How A Digital Manufacturing Workflow Is Making Orthoses, Prostheses More Accessible
Digital manufacturing has made waves in the fields of orthoses and prostheses with companies like Protolabs accelerating the development with prosthetics manufacturers and R&D teams. We explore how the workflow within digital manufacturing is allowing for greater accessibility in healthcare.
What is digital manufacturing workflow?
Digital manufacturing workflow is a series of digital manufacturing processes used to create a final product. Thanks to developments within it, e.g., the availability of rapid prototyping through 3D printing and the high precision of CNC machining, the level of comfort, functionality, and performance of prostheses and orthosis is improving all the time.
Making prosthesis before digital manufacturing
To fully understand the magnitude of change in prostheses’ accessibility today, it’s useful to know what came first when manufacturing prosthetics and orthoses. Manual craftsmanship was the mainstream approach with prosthetics and devices typically made from metal and leather. Although these parts were often bulky, the increased use of thermosetting resins for lower limbs, improved manual production and quality to some extent. However, the manual process of taking castings for moulds takes time, and a varying number of materials and tools are required. Added to this, patients need several fitting appointments over the course of their treatment, and the time and costs to health care providers can be extensive.
------------
> **Assigned task A**
In the article on digital manufacturing for prostheses, what materials were prosthetics typically made from when manual craftsmanship was the mainstream approach?
> **Assigned task B**
Reproduce the part of the prostheses article starting with "How A Digital" and going on through "digital manufacturing workflow?".
------------
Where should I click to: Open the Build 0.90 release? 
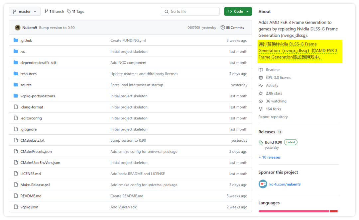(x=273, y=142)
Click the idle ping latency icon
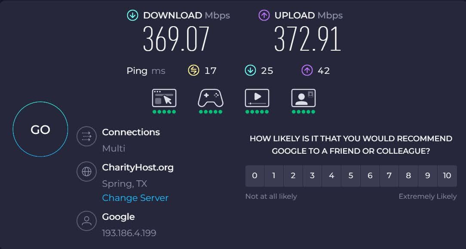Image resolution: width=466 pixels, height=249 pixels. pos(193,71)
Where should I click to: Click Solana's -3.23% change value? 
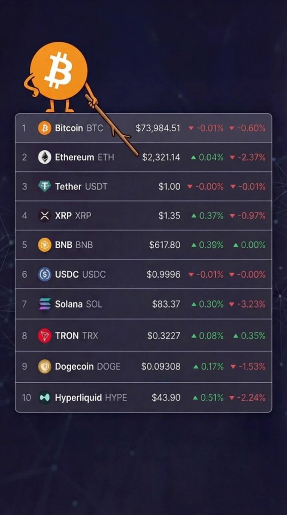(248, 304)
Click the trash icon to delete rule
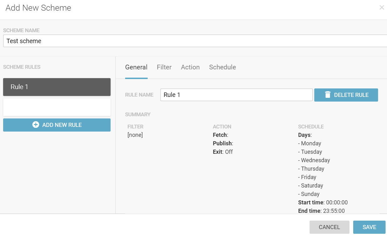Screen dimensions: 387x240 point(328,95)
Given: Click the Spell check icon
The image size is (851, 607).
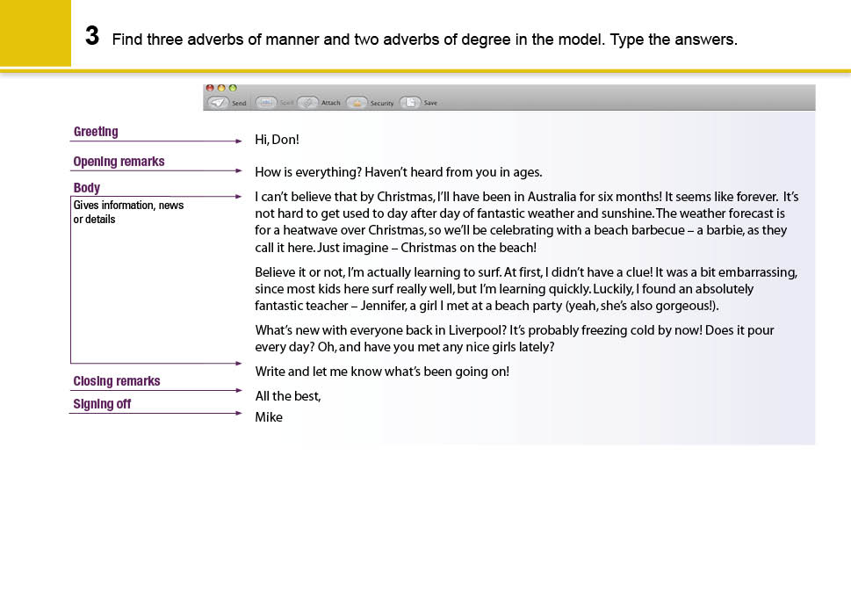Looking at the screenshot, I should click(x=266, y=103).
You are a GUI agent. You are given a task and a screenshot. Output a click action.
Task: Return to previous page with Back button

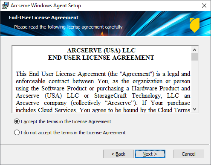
------------
> **Final answer A**
Metal and leather.

> **Final answer B**
How A Digital Manufacturing Workflow Is Making Orthoses, Prostheses More Accessible
Digital manufacturing has made waves in the fields of orthoses and prostheses with companies like Protolabs accelerating the development with prosthetics manufacturers and R&D teams. We explore how the workflow within digital manufacturing is allowing for greater accessibility in healthcare.
What is digital manufacturing workflow?